For a more concrete illustration of the proposal, see the reference implementation, SF patch #1413115 [1].

Discussion

There have been comments that incr modified as proposed would lose one means of typo-detection: If the varname is mistyped, then instead of throwing an error, it would turn into a noop.

My (TIP-originator) answer to this: relying on thrown exceptions for mistyped varnames is a very weak strategy in dynamic (non-compiled) languages like tcl, anyway, because it would require a 100%-test-coverage of execution-paths.

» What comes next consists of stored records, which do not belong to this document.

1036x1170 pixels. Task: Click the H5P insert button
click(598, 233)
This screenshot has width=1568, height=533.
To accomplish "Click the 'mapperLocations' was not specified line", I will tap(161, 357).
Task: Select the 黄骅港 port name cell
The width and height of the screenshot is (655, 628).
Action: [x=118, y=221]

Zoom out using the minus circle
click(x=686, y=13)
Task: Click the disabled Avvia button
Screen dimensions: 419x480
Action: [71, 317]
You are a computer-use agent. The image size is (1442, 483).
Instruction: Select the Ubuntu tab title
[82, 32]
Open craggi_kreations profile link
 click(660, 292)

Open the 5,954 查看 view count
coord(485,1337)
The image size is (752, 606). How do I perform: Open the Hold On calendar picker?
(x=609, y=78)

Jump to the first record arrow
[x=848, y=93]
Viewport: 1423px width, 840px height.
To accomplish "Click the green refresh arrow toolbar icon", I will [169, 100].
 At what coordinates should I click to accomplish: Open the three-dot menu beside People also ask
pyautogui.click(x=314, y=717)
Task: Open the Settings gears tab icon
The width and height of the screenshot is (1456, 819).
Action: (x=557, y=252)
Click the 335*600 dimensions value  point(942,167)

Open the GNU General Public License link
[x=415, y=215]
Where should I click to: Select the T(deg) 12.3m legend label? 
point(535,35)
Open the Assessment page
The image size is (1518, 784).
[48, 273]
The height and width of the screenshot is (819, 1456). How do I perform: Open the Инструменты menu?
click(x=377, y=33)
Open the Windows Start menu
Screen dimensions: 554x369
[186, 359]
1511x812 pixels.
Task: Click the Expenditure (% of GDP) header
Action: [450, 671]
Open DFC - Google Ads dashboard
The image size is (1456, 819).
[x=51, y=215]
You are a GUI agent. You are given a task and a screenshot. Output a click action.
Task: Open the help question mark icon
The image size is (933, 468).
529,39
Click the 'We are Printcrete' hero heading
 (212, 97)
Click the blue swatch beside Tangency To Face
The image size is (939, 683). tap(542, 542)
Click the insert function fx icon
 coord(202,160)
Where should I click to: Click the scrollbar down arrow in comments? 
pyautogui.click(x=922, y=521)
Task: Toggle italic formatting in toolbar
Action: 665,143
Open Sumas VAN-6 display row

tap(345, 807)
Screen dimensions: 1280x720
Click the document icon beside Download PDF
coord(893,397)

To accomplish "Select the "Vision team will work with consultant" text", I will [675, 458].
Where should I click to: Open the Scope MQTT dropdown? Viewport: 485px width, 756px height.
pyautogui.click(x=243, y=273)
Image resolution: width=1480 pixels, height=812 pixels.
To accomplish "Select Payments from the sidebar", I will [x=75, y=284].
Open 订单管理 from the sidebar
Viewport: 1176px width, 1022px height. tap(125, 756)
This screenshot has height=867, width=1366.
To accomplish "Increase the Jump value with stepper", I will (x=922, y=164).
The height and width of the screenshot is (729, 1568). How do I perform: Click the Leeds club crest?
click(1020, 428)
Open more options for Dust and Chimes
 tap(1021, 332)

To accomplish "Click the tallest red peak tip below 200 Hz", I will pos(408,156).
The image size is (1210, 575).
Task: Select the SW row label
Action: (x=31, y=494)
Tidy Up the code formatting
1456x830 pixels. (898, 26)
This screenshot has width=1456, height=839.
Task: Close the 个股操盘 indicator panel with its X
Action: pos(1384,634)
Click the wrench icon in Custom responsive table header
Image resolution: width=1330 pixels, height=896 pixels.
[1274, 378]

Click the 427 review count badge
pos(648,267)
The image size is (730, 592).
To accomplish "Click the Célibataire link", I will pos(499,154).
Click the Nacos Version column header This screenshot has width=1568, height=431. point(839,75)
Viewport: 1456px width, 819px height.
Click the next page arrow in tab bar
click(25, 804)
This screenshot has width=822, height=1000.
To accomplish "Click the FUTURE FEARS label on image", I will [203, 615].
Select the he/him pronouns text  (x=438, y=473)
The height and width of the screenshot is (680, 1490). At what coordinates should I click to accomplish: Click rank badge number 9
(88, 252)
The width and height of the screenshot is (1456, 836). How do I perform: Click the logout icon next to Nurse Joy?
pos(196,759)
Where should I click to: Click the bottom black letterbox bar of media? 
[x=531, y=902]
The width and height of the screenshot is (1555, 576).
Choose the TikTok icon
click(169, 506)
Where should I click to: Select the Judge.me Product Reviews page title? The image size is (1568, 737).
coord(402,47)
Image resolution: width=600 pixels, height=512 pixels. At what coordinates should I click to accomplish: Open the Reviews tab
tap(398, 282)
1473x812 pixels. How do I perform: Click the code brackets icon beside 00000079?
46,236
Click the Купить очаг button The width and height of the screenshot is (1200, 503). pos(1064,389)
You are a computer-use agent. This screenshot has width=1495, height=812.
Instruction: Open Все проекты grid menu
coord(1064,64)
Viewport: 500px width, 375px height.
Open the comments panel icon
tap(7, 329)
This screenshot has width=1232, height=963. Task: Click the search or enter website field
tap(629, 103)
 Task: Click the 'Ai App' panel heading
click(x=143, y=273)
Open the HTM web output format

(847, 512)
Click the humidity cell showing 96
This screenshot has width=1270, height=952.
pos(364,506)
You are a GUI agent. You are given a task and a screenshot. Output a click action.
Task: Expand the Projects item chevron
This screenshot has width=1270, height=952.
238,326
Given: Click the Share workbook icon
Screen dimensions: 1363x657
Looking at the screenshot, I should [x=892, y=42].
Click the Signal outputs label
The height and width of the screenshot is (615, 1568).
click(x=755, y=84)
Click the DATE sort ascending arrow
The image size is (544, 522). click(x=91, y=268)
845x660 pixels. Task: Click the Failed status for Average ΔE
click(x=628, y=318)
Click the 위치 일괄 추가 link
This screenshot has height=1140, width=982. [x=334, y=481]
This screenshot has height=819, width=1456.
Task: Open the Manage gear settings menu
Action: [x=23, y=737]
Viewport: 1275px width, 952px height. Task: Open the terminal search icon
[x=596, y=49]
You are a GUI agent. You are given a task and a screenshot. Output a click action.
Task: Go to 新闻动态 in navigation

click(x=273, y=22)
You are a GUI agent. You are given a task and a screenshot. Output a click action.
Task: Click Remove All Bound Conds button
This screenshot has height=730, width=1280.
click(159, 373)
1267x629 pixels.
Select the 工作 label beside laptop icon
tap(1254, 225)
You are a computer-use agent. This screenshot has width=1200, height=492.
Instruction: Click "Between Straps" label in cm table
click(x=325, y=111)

Nevertheless, this shouldn't exclude discussion about less typo-forgiving alternatives:

Proposed (by others) alternative #1: make incr accept a second optional argument init which, if specified, will cause incr to accept non-existent variables and initialize them with the value init. One disadvantage of this behaviour is, that it is at odds with append and lappend behaviour, which would rather imply that if more than one argument is given after the varname, then each of them would be added in row. Another con would be, that it would not be intuitive, whether the resulting value would be init or (init + increment). Similar alternatives mentioning new option -initValue are over-verbose imho.

Another way to partially reduce this proposal's forgiveness would be to allow autoinitialization only for array-elements. This looks grossly unorthogonal at first sight, but addresses the fact, that the primary reason for TIP 215 was counting occurrences of strings, which are then made keys in an array. The danger of mistyped array-keys is surely much lower than that of mistyped variable names. See TIP #224

Copyright

This document has been placed in the public domain.